A former Hawkins County doctor accused of running one of the most deadly East Tennessee "pill mills" ever unearthed asked a magistrate judge Friday to toss out a search warrant his attorney says was too long in coming.
According to a report by the Knoxville News Sentinel John Theodore Hancock, who is accused of dispensing death to five patients and addictions to dozens more, is trying via attorney Richard Gaines to convince U.S. Magistrate Judge Dennis Inman to deem a 2006 search of his Hancock Family Medical Practice legally flawed.
Hancock faces a July 6 trial on a 112-count indictment alleging crimes ranging from ripping off TennCare to knowingly overprescribing powerful narcotics to evading taxes on more than $1 million in income earned in just three years.

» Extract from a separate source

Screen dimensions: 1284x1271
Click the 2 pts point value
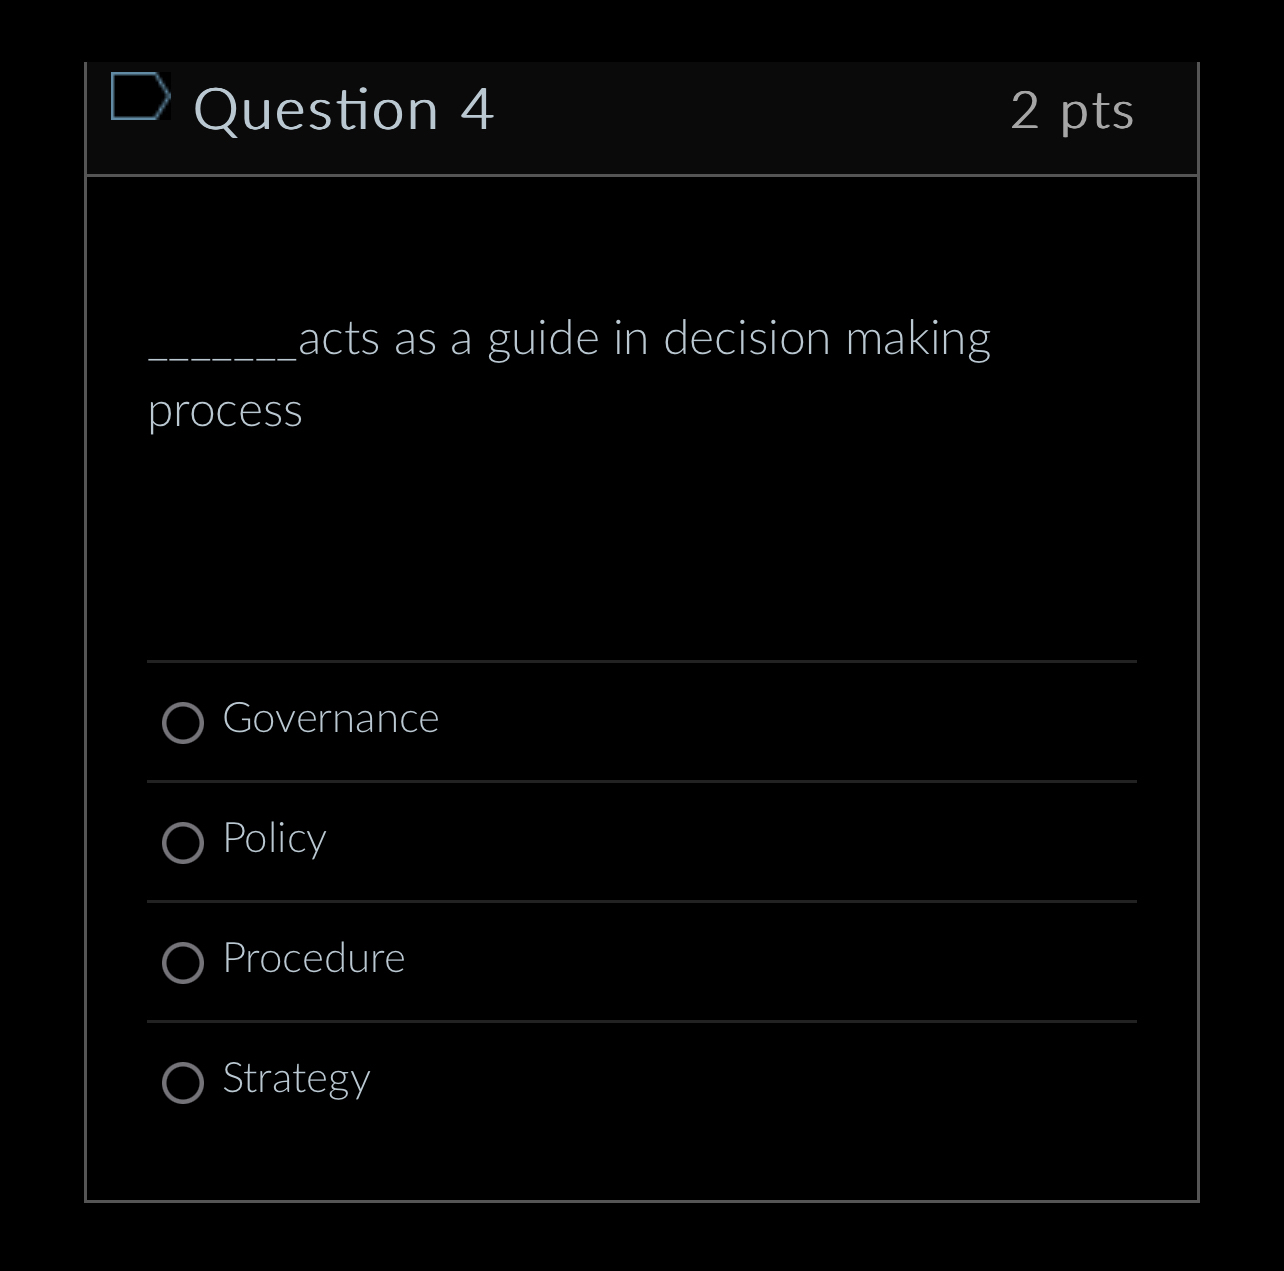click(x=1073, y=111)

In a probe spearheaded by the Tennessee Bureau of Investigation's Medicaid Fraud Control Unit, authorities allege Hancock ran a pill mill instead of a medical practice. For the admission price of $100 cash, addicts could snare prescriptions for painkillers and sedatives without even the guise of an examination, Assistant U.S. Attorney Neil Smith alleges in the indictment.
In just more than a year, five of Hancock's patients died from overdoses. Smith alleges Hancock himself caused them with recklessly criminal prescription practices.